I get a car allowance of €10k per annum. I do around 8k business kilometres per annum. So I get around €5k in "mileage". All said, I end up with around €10k per year. I have to tax, insure and fill the car myself. Plus I have to get it serviced and replace tyres etc. The whole lot probably costs me around €5k a year in total. I bought something for €25k which was around €60k new. It's probably depreciating at €3k a year. In total, I reckon I make €2k a year on the whole deal.

If my employer provided the car, it'd cost me around €9k a year.


----------



## diver (27 May 2015)

Gordon Gekko said:


> I know when I looked at it myself, it was a no brainer.
> 
> I get a car allowance of €10k per annum. I do around 8k business kilometres per annum. So I get around €5k in "mileage". All said, I end up with around €10k per year. I have to tax, insure and fill the car myself. Plus I have to get it serviced and replace tyres etc. The whole lot probably costs me around €5k a year in total. I bought something for €25k which was around €60k new. It's probably depreciating at €3k a year. In total, I reckon I make €2k a year on the whole deal.
> 
> If my employer provided the car, it'd cost me around €9k a year.



Gordon, thanks for this. My circumstances are a little different:

I do anywhere between 35,000-40,000 business kms per year, that means more servicing, more frequent tyre changes, more wear and tear.

The allowance on offer to me is €9,900 per annum gross.

I'd have to tax and fill the car myself. The other biggie for me is I've no No Claims Discount built up as I've had a company car for years = high insurance costs for the first couple of years at least.

I can't see where I'd even make a cent on having a car allowance, I'd worry about breaking even.

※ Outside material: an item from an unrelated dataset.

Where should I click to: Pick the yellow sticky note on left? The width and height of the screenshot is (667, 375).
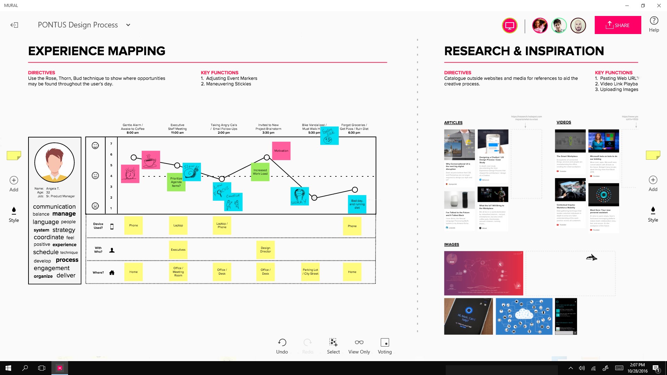click(x=14, y=155)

Thanks for your thoughts though, it's good to thrash these things out!


----------



## peteb (28 May 2015)

You can get a letter of driving experience from your previous employers fleet policy. Most insurers will allow you a full introductory discount.


----------



## Gordon Gekko (28 May 2015)

diver said:


> Gordon, thanks for this. My circumstances are a little different:
> 
> I do anywhere between 35,000-40,000 business kms per year, that means more servicing, more frequent tyre changes, more wear and tear.
> 
> ...



So you'd get €18k per annum net in car allowance and mileage but have to pay for everything yourself?

I'd take that!


----------



## Jon Snow (29 May 2015)

Gordon Gekko said:


> So you'd get €18k per annum net in car allowance and mileage but have to pay for everything yourself?
> 
> I'd take that!



Agreed, it's an absolute no brainer, 18k net between allowance & mileage, based on 40k km's...

Diesel cost for the year of maybe 4k, tax & insurance 1k, 2k for servicing & tyres, leaves 11k to play with towards the purchase of a decent vehicle of OP's choice...

Compared to an alternative of actually netting less pay due to a BIK charge on a car not of his choosing and which he will never own...


----------